GIVEN PROBLEM 1: List every distinct rupee amount that appears in the PSDP text below.

-- SUPPLIED TEXT start --

On the other hand, Public Sector Development Programme (PSDP) has faced a major cut and total spending on development programme has been recorded at Rs 125 billion in Jul-Dec period as against PSDP expenditures of Rs 206 billion in same period of last fiscal year, indicating a decline of 64.8%.

Development expenditures from PSDP and out of the PSDP were estimated at Rs 438 billion for 2008-09 and were revised downwards at Rs 399 billion afterwards. The target was to spend Rs 135 billion on development during first half of the current fiscal year, but actual development spending has been recorded at Rs 125 billion only.

According to the official, the government without having sufficient financial resources announced highest ever public sector development programme worth Rs 541 billion for this fiscal year with federal PSDP at Rs 371 billion. However, during the first quarter finance ministry decided to cut PSDP by Rs 100 billion to so that its size matched available financial resources. The government is now aiming at accelerating releases for development programme in second half (January-June) period of current fiscal year as it claims that financial resource availability has improved.

-- SUPPLIED TEXT end --
-- MATERIAL TO PROCESS start --

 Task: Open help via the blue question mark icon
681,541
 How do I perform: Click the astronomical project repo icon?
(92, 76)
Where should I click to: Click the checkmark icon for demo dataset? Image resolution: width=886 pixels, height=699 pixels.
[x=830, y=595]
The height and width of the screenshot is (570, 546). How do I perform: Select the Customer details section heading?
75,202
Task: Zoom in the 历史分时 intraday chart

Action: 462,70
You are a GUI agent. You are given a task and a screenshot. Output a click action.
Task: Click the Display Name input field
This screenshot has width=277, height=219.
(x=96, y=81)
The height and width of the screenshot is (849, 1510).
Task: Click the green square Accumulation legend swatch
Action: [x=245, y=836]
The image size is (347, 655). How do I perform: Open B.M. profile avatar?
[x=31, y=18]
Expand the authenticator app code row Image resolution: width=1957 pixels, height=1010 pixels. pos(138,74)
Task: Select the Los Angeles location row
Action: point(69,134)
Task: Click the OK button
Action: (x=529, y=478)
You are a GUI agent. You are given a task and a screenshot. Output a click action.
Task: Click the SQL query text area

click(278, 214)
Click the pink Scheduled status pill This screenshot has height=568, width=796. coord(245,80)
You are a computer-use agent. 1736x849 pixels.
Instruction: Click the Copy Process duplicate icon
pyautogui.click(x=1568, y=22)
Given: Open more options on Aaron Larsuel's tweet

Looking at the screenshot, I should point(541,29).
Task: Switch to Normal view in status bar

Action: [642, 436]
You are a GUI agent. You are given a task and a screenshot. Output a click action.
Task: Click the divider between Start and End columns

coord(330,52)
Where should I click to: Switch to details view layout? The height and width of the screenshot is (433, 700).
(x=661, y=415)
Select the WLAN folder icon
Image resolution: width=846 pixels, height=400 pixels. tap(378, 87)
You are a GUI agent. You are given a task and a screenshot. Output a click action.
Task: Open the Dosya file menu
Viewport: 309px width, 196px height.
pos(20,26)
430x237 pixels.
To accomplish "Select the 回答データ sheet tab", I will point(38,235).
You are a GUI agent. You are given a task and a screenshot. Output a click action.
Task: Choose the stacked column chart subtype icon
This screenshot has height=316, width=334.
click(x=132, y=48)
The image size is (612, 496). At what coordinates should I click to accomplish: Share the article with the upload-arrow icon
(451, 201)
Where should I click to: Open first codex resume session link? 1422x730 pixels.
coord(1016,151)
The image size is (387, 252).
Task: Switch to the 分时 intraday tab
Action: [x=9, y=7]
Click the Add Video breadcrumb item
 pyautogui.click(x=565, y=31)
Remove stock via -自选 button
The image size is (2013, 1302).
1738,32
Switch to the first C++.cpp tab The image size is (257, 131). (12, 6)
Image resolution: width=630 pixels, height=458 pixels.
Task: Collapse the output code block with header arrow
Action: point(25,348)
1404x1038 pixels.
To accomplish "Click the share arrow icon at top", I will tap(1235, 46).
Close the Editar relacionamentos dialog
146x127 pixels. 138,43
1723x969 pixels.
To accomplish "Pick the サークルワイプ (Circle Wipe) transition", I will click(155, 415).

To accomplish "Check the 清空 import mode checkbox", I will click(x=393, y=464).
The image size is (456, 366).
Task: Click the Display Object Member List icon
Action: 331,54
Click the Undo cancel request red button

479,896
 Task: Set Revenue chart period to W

-- MATERIAL TO PROCESS end --

GIVEN PROBLEM 2: Copy out every line of the rows above that contains the string "with". Case counts.

WRITTEN ANSWER 1:
Rs 125 billion
Rs 206 billion
Rs 438 billion
Rs 399 billion
Rs 135 billion
Rs 541 billion
Rs 371 billion
Rs 100 billion

WRITTEN ANSWER 2:
The image size is (612, 496). At what coordinates should I click to accomplish: Share the article with the upload-arrow icon
Task: Collapse the output code block with header arrow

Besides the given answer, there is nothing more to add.